Van de Velde, mémoires inédits

Tantôt père, tantôt compagnon de la modernité

Le Journal des Arts

Le 1 juillet 1996 - 421 mots

Si vous désirez savoir pourquoi le théâtre des Champs-Elysées s’appelle ainsi alors qu’il n’est pas situé sur l’avenue du même nom, lisez le Récit de ma vie de Van de Velde (1863-1957), p. 325. Si vous voulez en savoir plus sur la place qu’a pris ce dernier dans la conception du bâtiment, lisez également les pages suivantes.

La publication des mémoires inédits du peintre-décorateur-architecte belge par Anne van Loo avec l’aide de Fabrice de Kerkhove, au prix de recherches considérables dans les archives de l’artiste et d’un monumental travail d’édition, constitue un apport inappréciable pour la compréhension de la vie artistique de la fin du XIXe et du XXe siècle : un premier volume est paru en 1992, couvrant les années 1863-1900 ; voici le second, pour la période 1900-1917.

En 1902, Van de Velde s’installe à Weimar, par l’entremise d’Harry Kessler, pour y fonder une école des arts décoratifs qui anticipe sur le Bauhaus que Gropius créera dans la même ville en 1919. Il y fait la connaissance de la sœur de Nietzsche, mort en 1900, aménage le bâtiment des Archives voué au philosophe et dresse, en 1911, un avant-projet de mémorial. Dans le même temps, il tente d’empêcher la destruction du théâtre de Goethe et réalise de nombreuses commandes privées, comme le Hohenhof (1907-1908) à Hagen. En 1910, le voici à Paris, élaborant un projet pour le théâtre des Champs-Elysées, qu’Auguste Perret pillera sans trop de vergogne. En 1914, il construit à Cologne le théâtre de l’exposition du Werbund et participe à un vif débat avec Hermann Muthesius sur les contradictions entre la liberté de l’artiste et les objectifs de la production en série. La violation par l’Allemagne de la neutralité belge et la guerre mettent un terme aux activités débordantes d’un pacificiste qui a cru pouvoir inscrire son action dans le cadre européen. En 1917, Van de Velde parvient à gagner la Suisse.

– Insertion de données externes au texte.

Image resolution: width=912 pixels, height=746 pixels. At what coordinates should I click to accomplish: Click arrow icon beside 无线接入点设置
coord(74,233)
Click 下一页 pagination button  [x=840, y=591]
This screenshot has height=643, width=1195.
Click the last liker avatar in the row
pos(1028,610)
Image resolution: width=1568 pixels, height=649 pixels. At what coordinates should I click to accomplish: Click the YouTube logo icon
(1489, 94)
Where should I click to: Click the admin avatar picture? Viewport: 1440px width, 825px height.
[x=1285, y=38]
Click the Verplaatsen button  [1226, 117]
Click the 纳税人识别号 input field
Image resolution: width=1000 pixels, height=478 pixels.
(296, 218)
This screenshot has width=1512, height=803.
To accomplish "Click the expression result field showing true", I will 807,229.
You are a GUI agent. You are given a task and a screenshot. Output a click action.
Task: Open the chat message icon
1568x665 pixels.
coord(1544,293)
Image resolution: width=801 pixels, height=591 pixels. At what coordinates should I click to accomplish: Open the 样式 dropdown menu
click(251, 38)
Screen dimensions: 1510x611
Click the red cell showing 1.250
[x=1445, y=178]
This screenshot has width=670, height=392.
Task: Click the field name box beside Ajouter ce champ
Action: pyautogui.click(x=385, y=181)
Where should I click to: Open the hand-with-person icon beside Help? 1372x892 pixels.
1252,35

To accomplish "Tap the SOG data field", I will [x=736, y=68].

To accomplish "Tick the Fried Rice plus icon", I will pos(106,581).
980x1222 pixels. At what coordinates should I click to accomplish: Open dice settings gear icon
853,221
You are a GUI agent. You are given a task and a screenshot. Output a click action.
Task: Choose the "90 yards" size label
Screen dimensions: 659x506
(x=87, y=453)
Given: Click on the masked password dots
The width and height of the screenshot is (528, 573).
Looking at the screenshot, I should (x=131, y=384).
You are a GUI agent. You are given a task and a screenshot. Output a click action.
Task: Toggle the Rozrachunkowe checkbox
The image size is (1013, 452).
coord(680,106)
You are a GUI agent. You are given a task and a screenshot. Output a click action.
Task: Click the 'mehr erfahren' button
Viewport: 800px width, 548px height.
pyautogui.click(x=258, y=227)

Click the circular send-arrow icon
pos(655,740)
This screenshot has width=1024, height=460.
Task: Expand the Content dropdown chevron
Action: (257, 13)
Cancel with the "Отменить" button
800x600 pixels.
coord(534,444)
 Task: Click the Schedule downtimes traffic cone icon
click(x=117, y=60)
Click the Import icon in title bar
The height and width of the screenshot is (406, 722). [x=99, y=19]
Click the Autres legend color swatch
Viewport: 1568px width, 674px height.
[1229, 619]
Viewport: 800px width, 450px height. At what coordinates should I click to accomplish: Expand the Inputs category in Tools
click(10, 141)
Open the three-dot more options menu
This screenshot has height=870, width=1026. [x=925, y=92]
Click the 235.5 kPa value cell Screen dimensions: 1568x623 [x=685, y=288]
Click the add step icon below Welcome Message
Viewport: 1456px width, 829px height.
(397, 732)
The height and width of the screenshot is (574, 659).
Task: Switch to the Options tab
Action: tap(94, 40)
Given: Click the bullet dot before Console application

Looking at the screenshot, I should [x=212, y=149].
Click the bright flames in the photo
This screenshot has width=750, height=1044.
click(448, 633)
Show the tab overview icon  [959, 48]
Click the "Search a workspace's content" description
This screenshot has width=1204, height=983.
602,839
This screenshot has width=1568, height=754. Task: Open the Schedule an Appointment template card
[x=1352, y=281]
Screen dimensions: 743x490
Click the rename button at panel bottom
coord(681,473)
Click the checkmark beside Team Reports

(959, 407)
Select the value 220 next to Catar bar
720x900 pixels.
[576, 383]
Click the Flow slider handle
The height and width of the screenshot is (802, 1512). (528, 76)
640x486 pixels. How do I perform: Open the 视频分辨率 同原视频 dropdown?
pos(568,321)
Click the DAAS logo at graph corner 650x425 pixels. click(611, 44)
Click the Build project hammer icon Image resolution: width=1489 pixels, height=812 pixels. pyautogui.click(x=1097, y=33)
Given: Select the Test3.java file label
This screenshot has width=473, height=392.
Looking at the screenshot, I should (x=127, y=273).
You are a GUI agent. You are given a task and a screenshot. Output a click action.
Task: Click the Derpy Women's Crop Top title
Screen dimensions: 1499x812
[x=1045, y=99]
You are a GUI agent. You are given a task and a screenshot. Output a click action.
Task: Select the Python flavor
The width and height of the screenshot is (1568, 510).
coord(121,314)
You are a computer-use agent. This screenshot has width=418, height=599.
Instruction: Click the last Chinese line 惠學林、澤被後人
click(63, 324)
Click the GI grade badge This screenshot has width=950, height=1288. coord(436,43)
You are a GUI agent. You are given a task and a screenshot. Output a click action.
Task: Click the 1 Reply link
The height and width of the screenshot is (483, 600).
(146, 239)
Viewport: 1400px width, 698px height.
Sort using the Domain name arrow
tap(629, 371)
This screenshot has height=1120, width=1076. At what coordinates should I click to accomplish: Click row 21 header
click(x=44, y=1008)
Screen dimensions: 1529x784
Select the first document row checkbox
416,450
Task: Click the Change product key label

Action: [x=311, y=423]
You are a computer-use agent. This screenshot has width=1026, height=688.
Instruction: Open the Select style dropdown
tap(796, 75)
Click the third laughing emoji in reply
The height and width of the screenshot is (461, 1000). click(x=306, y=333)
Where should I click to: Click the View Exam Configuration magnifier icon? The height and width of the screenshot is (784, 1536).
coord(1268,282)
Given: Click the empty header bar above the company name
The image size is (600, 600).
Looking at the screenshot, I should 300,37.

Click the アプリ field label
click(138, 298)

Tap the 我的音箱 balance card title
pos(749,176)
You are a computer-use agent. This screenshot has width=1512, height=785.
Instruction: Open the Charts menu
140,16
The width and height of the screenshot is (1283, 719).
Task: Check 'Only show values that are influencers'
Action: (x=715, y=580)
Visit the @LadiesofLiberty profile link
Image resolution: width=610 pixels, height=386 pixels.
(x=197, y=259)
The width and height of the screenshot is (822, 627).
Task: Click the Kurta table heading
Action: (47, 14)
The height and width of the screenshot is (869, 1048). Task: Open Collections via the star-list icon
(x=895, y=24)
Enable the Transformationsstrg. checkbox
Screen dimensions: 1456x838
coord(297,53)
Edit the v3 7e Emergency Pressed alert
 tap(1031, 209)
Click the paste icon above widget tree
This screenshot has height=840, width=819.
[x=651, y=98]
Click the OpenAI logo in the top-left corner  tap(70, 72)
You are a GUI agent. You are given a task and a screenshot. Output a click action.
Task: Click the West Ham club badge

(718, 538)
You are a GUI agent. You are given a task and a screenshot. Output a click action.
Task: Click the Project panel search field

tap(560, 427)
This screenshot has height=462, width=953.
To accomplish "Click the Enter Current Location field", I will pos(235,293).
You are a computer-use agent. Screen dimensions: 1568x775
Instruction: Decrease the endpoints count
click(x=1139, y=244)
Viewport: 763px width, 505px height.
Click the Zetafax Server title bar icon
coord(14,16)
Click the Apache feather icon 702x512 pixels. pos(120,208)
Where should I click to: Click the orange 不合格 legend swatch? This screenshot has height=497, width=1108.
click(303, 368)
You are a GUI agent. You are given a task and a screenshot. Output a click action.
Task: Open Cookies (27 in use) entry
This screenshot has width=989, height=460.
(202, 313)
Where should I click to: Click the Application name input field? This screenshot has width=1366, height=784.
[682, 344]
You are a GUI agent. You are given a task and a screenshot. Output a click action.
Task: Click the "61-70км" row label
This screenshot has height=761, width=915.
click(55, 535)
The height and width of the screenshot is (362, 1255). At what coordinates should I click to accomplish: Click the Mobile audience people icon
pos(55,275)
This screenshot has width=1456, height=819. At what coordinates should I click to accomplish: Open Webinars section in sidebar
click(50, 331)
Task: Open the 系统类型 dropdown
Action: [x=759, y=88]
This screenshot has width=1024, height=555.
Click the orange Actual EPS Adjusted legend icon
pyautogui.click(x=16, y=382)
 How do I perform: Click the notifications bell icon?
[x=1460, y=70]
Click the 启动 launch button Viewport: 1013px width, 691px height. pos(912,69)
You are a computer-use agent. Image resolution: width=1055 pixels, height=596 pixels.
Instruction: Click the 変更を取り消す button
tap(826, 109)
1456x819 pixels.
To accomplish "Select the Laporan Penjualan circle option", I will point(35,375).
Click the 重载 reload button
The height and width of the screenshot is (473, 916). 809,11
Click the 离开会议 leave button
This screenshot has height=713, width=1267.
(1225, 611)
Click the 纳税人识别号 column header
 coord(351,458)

À travers ce récit, se découvre l’homme, activiste, dépressif, égocentrique, et se confirme l’artiste, tantôt père, tantôt compagnon de la modernité, mais toujours auprès d’elle. On y relit une époque d’une fécondité prodigieuse : le récit de la générale du Martyre de saint Sébastien en 1911 (il parle de d’Annunzio, l’auteur du texte, mais pas du tout de Debussy) est comique et cruel. On attend le troisième volume.

Henry van de Velde, Récit de ma vie. Berlin-Weimar-Paris-Bruxelles, t. II, 1900-1917, texte établi et commenté par Anne van Loo avec la collaboration de Fabrice van de Kerckove, introduction par François Loyer, V.E.R.S.A.-Flammarion, 542 p., 327 F.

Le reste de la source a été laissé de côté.